These problems are tearing families apart. In 2010, parental neglect accounted for 88 percent of the 18,000 children removed from their homes by the courts and Oklahoma Department of Human Services.
“Untreated addiction is a major part of that, and it could’ve been prevented if those parents had received treatment,” says Mental Health Commissioner Terri White.
Our prisons are kept constantly full because of mental illness and substance abuse. One analysis of admissions from 2005 to 2010 showed that 44 percent involved drug-related offenses. Other studies show that the vast majority of prison inmates have some kind of mental health or substance abuse problem.
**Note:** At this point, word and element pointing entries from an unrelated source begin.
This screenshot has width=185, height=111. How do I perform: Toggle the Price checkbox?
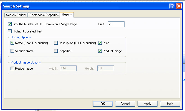100,43
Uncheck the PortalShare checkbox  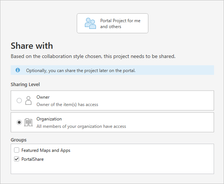pyautogui.click(x=17, y=159)

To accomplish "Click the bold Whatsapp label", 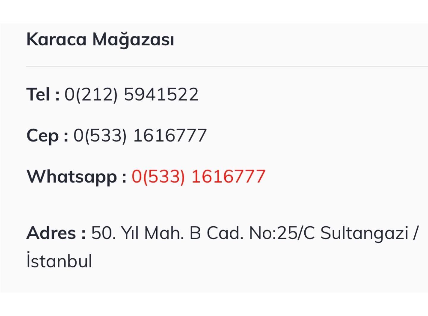I will (x=77, y=177).
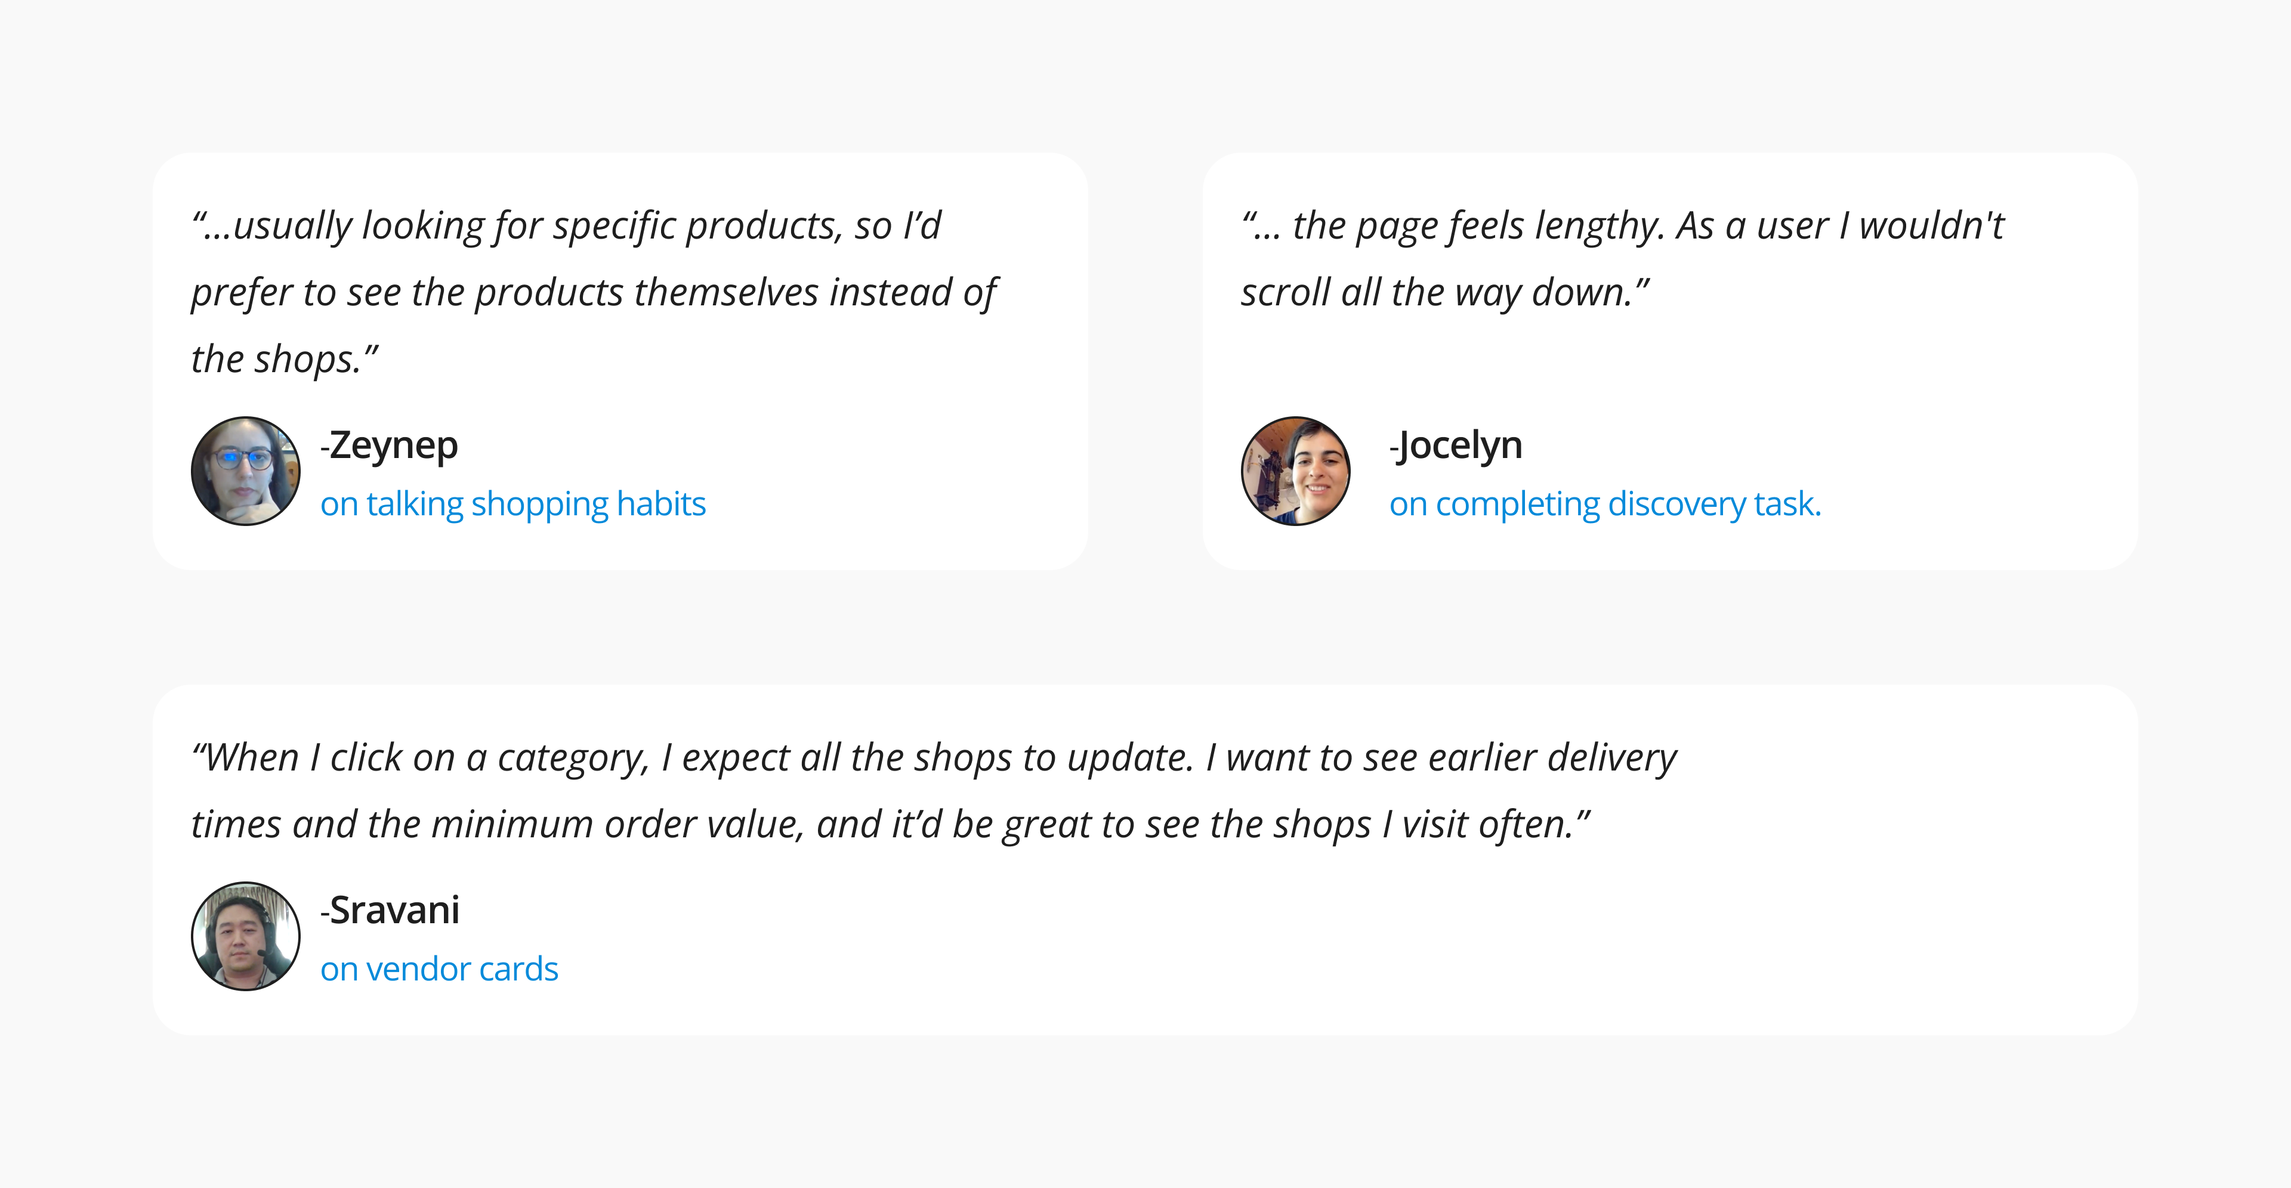Click Zeynep's circular avatar photo
This screenshot has width=2291, height=1188.
pos(245,471)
And yet, many, maybe even most of these situations could be vastly improved through proper treatment. But because of the state’s historic and chronic lack of commitment to prevention and treatment, tens of thousands of Oklahomans go without treatment. An estimated 160,000 Oklahomans are in need of treatment for drug and/or alcohol problems.
White is seeking an additional $144 million this year for the Department of Mental Health and Substance Abuse Services to expand and add needed services. Of course, she’ll be lucky if she gets a few million of that.
In fact, her agency hasn’t yet recovered – and may never fully recover – from the budget cuts of recent years. Since 2009, the agency has seen funding for substance abuse programs cut back by 21 percent.
The horrible irony is we will pay more for our failure to treat than we would if we addressed these problems early. And there are proven, successful models for addressing them.
But unless and until Oklahomans demand solutions, forcing our leadership to make a long-term commitment to prevention and treatment, we will continue expending vast resources to deal with the consequences of our failure.
And we will continue burying loved ones too soon.